DeepRVAT 2.0

DeepRVAT gene scores can be approximated as a sum of variant level effects.

DeepRVAT integrates variant annotations using deep set networks to boost rare variant association testing. The pre-trained DeepRVAT model can be used to compute gene impairment scores for new genes and samples.

My work consisted on revisiting DeepRVAT by focusing on 4 dimensions:

Robustness and Performance

The Max Permutation Invariant Function (PIF) cannot model interactions or compound effects. For example, one variant might suppress or mask another, while two moderate-impact variants together could produce a stronger effect than either alone.

Removing the final sigmoid layer alleviates issues with burden distribution and produces scores that better align with biological expectations.

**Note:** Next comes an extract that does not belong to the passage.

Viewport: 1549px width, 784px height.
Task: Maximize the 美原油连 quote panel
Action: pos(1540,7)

Missing values should be treated as unknowns, not as defaults. This was addressed through the introduction of a dummy variable.

Insertions and deletions (indels) can disrupt splicing or regulatory regions (frameshift in-frame risks) but such scores are often unavailable. In non-coding regions, effects are even harder to predict, though the impact remains significant.

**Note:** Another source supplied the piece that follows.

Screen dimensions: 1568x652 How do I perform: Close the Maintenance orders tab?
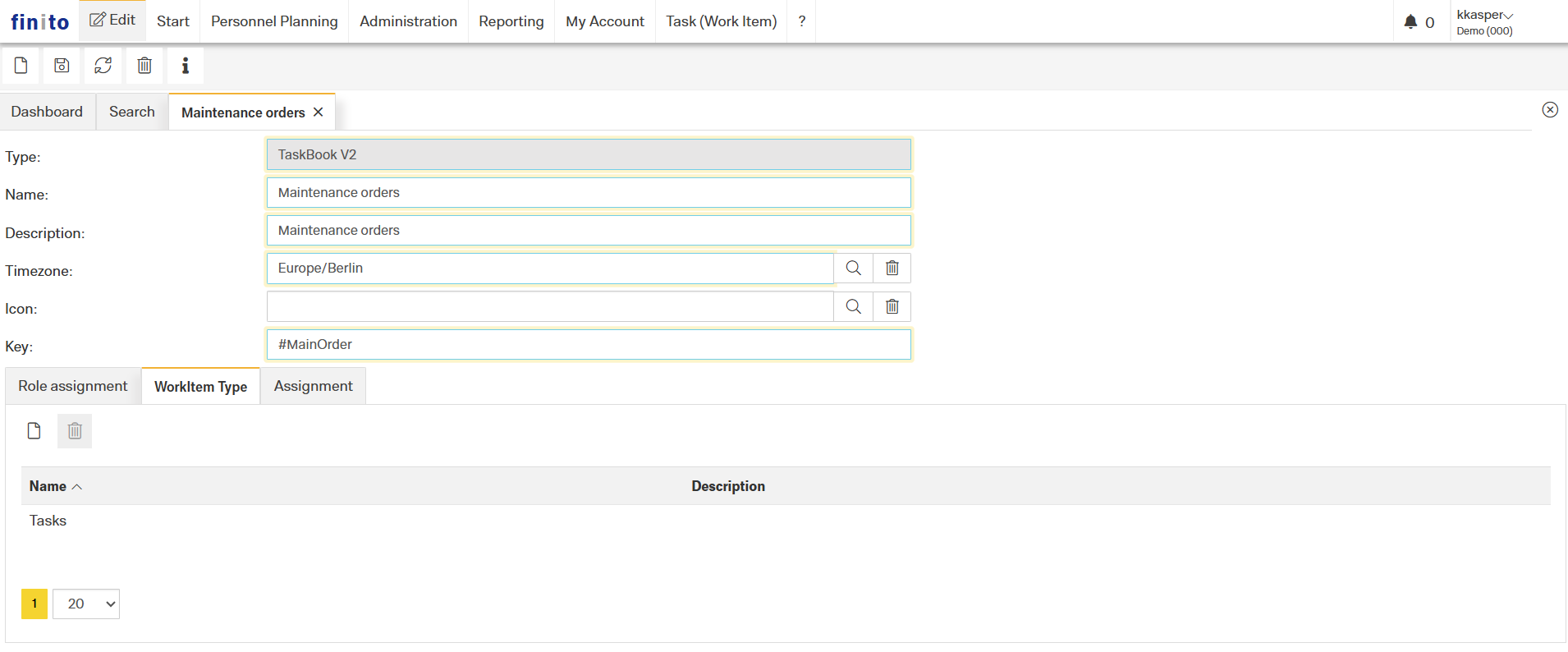point(319,112)
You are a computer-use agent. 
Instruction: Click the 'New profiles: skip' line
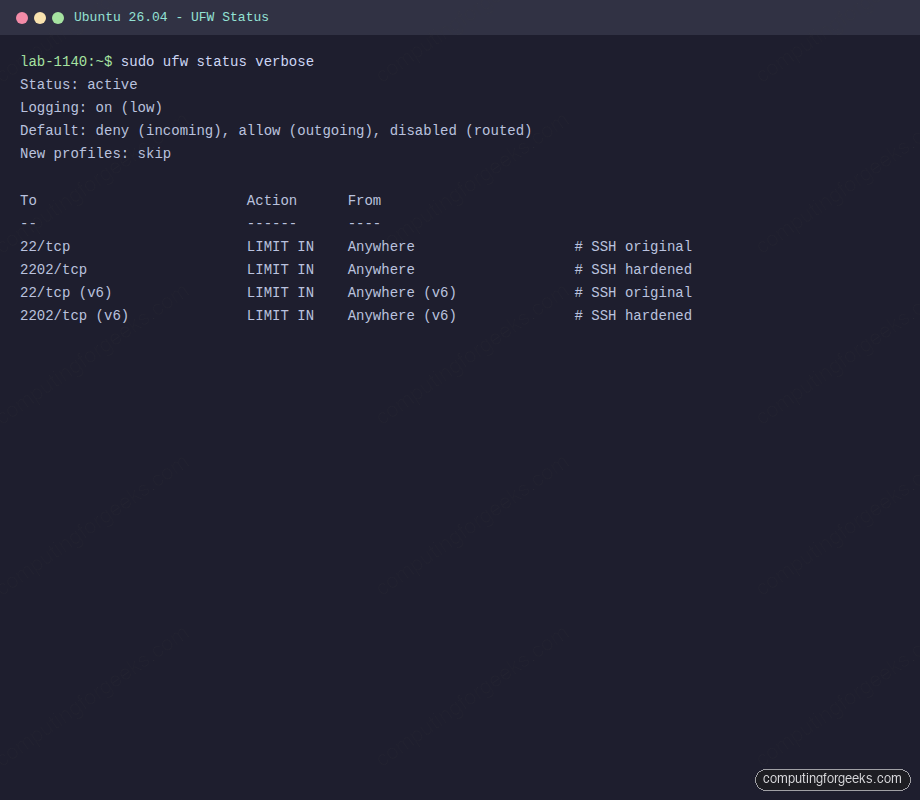tap(95, 153)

Some indels can be imputed by approximating them as single-nucleotide variants at the affected loci.

Interpretability

Genes with LoF variants can be used as markers for burden rescaling.

We compute rescaling factors:

X0: median of gene burdens of individuals with no variants

X1: median of gene burdens of individuals with exactly one loftee_hc=1 variant

Rescaling factors (for each model):

Rescaling burdens improves interpretability and downstream compatibility. Technically, unscaled burdens are difficult to compare with other tools because they lack a clear point of reference.

Usability

In most samples, DeepRVAT sees a single variant, not a set. This means that the DeepRVAT variant score is actually the gene impairment score.

For cases with multiple variants, summing variant-level scores instead of re-running the full end-to-end model yields comparable performance. This allows precomputation of variant-level scores, paving the way for ensemble methods that complement existing predictors such as CADD.